Et comme il porta sur elle son regard inspiré, il la vit plus triste que quand elle était entrée, inclinant la tête et soupirant:

—Hélas!... ce trône, je ne l'ai pas souhaité!...

Elle pensait sans doute à la couronne d'impératrice que sa mère prétendait lui mettre au front, comme celle du martyre.
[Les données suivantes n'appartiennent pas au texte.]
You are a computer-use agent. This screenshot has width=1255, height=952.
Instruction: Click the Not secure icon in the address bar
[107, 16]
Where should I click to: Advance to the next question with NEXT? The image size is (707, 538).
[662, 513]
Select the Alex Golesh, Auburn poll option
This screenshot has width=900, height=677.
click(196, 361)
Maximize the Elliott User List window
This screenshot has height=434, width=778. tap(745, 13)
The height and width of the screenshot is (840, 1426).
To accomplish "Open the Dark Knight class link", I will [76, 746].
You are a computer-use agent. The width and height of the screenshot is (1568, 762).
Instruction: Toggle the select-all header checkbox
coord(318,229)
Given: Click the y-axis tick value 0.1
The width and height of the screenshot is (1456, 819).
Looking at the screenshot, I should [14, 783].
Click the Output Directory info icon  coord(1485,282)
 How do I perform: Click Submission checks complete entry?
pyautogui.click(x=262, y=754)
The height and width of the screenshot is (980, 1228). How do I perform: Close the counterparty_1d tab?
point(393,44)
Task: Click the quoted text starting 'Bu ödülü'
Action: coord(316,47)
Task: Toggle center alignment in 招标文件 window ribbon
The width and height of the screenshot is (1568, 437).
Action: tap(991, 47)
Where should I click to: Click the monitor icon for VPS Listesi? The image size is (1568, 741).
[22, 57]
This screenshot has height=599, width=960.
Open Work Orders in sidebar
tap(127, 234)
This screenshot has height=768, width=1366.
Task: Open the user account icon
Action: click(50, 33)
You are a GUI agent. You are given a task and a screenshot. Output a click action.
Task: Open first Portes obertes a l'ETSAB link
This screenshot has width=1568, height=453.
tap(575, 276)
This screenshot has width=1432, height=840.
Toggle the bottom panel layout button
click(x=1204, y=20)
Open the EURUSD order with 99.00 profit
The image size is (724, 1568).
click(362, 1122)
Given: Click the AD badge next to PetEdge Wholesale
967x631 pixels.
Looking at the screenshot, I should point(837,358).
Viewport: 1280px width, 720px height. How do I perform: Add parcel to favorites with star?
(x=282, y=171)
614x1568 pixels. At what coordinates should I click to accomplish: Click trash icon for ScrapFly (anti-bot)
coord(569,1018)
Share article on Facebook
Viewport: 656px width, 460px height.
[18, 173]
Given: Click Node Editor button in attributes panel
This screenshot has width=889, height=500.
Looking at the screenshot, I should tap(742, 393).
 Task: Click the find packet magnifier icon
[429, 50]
Les vues de l'empereur sur sa personne lui avaient été communiquées naguère une première fois; une répulsion instinctive les lui avait fait repousser; elle avait peur de ce conquérant sans miséricorde et sans foi, et sa conduite présente vis-à-vis de François Ier achevait de le lui rendre odieux.

Il lui fallait cependant souhaiter, dans le double intérêt qui occupait sa vie, le retour de son frère et le salut de son amant, que ce dessein réussît.

Habitué à pénétrer les ambitions humaines, Gaspard Cinchi vit bien, à la douloureuse indifférence de sa cliente, qu'elle était en effet d'une essence peu commune. Il lui promettait le diadème, et ce présage ne faisait qu'assombrir son front.